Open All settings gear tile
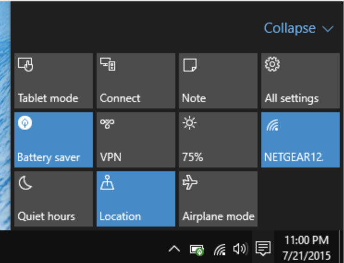click(301, 81)
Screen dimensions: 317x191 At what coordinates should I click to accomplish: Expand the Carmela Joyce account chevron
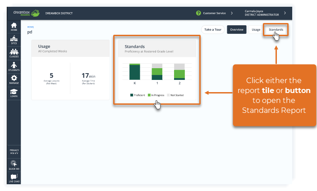click(285, 13)
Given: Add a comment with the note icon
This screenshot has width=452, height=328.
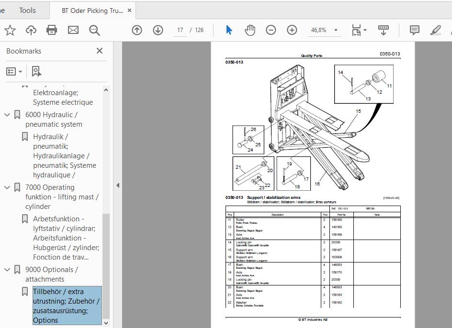Looking at the screenshot, I should point(415,30).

☆ ☆ ☆ ☆

What you will do – Print each line of the listing above verbatim, leaving out the pictures.

Task response –
Open All settings gear tile
click(301, 81)
Screen dimensions: 317x191 At what coordinates should I click to accomplish: Expand the Carmela Joyce account chevron
click(285, 13)
Given: Add a comment with the note icon
This screenshot has width=452, height=328.
Looking at the screenshot, I should point(415,30).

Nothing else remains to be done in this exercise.